When Jesus ascended to the right hand of God, he poured out the Holy Spirit on his disciples (Acts 2:1-4). And while we rightly say that the Holy Spirit is a Person of the Trinity distinct from God the Son, we also confess (using the filioque clause) that the Spirit “proceeds from the Father and the Son.” The Holy Spirit is the Spirit of the Father, yes, but he is also the Spirit of the Son. He proceeds from both of them, and this is consistent with the witness of the New Testament.
Paul identifies the Spirit as “the Spirit of his Son” by whom we cry, “Abba, Father” (Gal 4:6). He also refers to “the Spirit of Jesus Christ” (Phil 1:19), while Luke calls him “the Spirit of Jesus” (Acts 16:7). The Spirt is the Spirit of Christ just as much as he is the Spirit of the Father.
When Jesus says, “I will be with you always” and then leaves, he doesn’t abandon us forever. Ten days after the Ascension, Jesus poured out his own Spirit on his people. This is how Christ chose to be with us always, not by remaining bodily and keeping the Spirit to himself, but by ascending to heaven and pouring out his Holy Spirit into the life of every believer.
Jesus was Emmanuel bodily. He is now Emmanuel through his Holy Spirit.
All Authority Has Been Given to Me (28:16–20)
Matthew does not end quietly. The final scene of his Gospel takes place on a mountain in Galilee, where the risen Jesus stands before his disciples and makes a declaration that would have stopped any Jewish reader in their tracks:
“All authority in heaven and on earth has been given to me” (Matt 28:18).
Those words echo a vision from the book of Daniel, where the prophet sees “one like a son of man” approaching the Ancient of Days on the clouds of heaven:
And to him was given dominion and glory and a kingdom, that all peoples, nations, and languages should serve him; his dominion is an everlasting dominion, which shall not pass away. (Dan 7:14)
Matthew has been building toward this moment. Throughout the Gospel, Jesus refers to himself as the Son of Man — the figure Daniel saw receiving cosmic authority from God himself. Now, standing on the other side of the cross and empty tomb, Jesus declares that the vision has been fulfilled. The dominion has been given. The enthronement has occurred. What Daniel saw in a night vision, the disciples are witnessing in a Galilean morning.
This truth is crucial for understanding what comes next. The claim of authority isn’t just an introduction — it’s the basis. Since all authority has been bestowed upon him, Jesus proceeds:
Go therefore and make disciples of all nations, baptizing them in the name of the Father and of the Son and of the Holy Spirit, teaching them to observe all that I have commanded you (Matt 28:19–20a).
The “therefore” carries significant theological weight. Jesus doesn’t present the Great Commission as a hurried plea or a moral duty hanging in the air. Instead, he presents it as the result of a completed reality—mission springs from enthronement.

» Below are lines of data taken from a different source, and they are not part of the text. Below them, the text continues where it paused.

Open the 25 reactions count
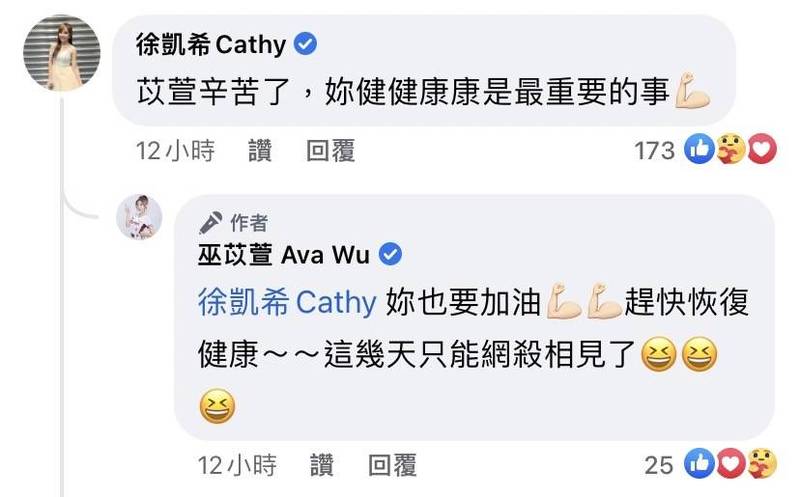The image size is (800, 497). coord(659,465)
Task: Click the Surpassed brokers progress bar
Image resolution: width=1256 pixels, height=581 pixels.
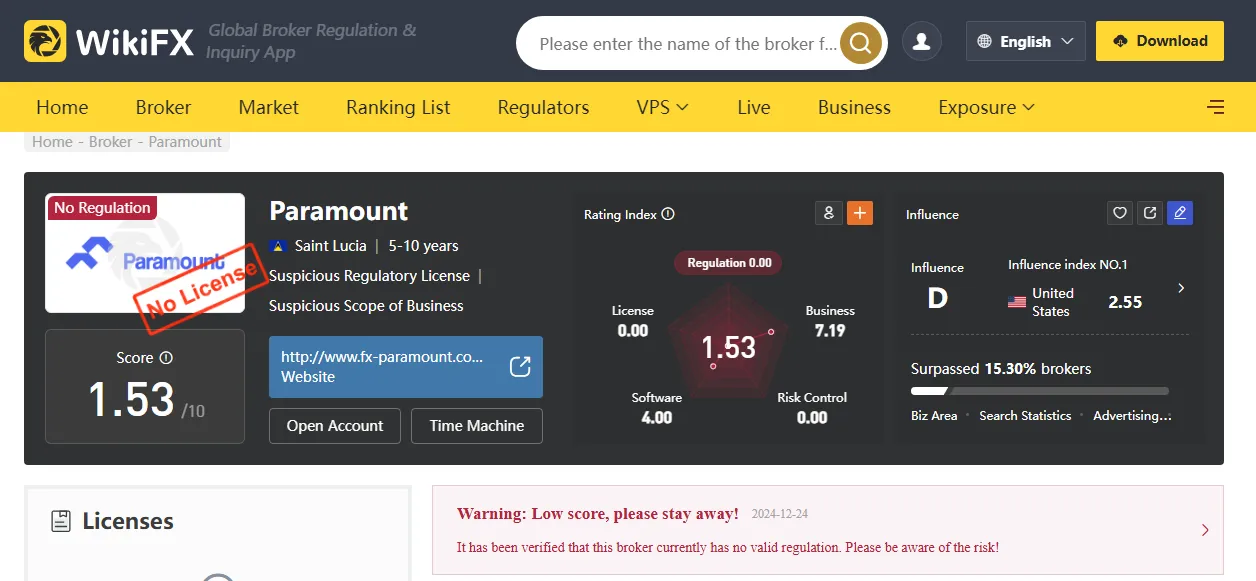Action: pyautogui.click(x=1039, y=391)
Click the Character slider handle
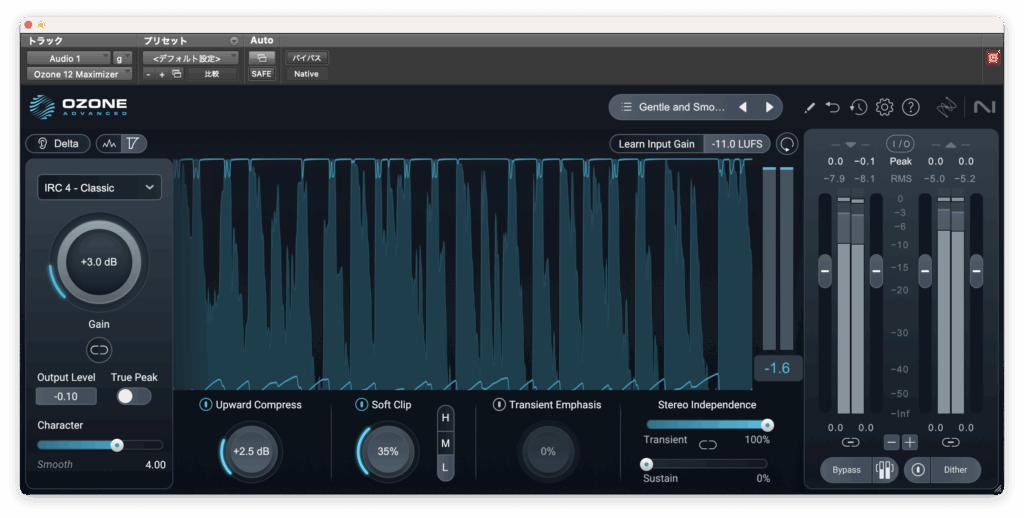Image resolution: width=1024 pixels, height=518 pixels. (x=117, y=445)
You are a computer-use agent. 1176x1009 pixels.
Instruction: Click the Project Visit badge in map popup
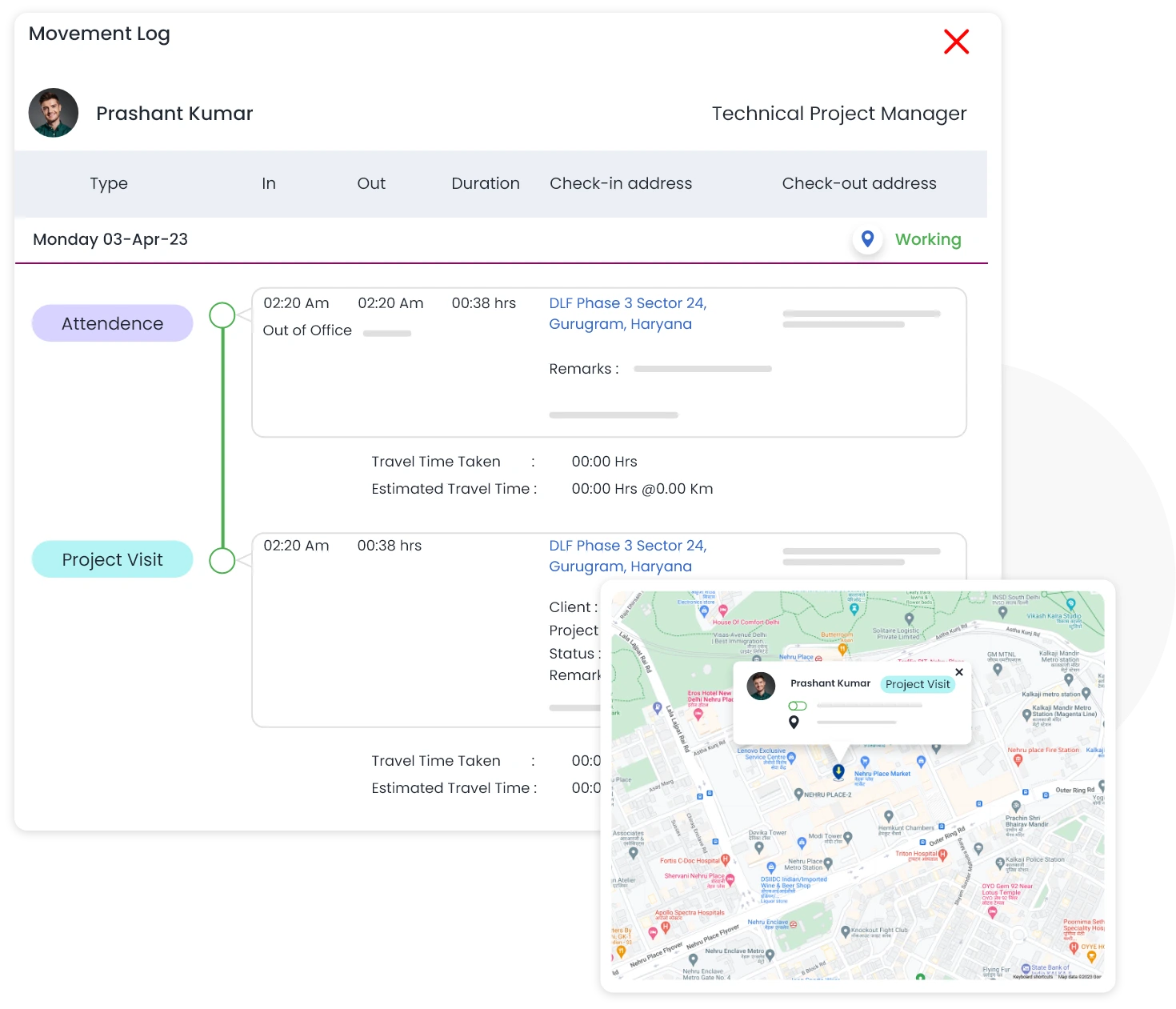[x=918, y=684]
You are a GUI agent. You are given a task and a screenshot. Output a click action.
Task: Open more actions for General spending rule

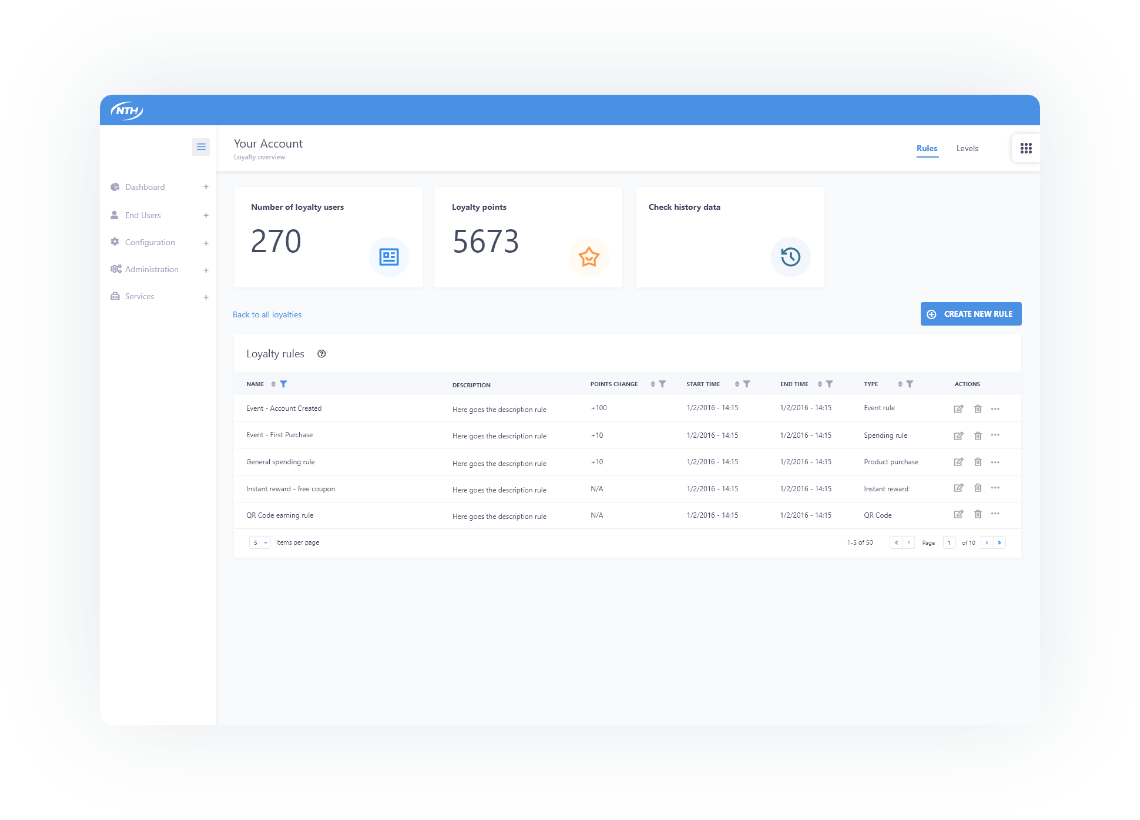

It also influences how we understand authority itself. Notice what Jesus does not say. He does not say all authority has been given to the Scriptures his followers will write or to the Church they will build.
Whatever authority the Bible or the Church has is real, but it is secondary — derived from Jesus, accountable to Jesus, and subject to correction by Jesus.
The Great Commission, then, is not an errand we embark on based on our own initiative. It is participation in the ongoing reign of the one to whom all authority has already been granted. We do not go because the need is urgent, although it is. We go because the King has spoken.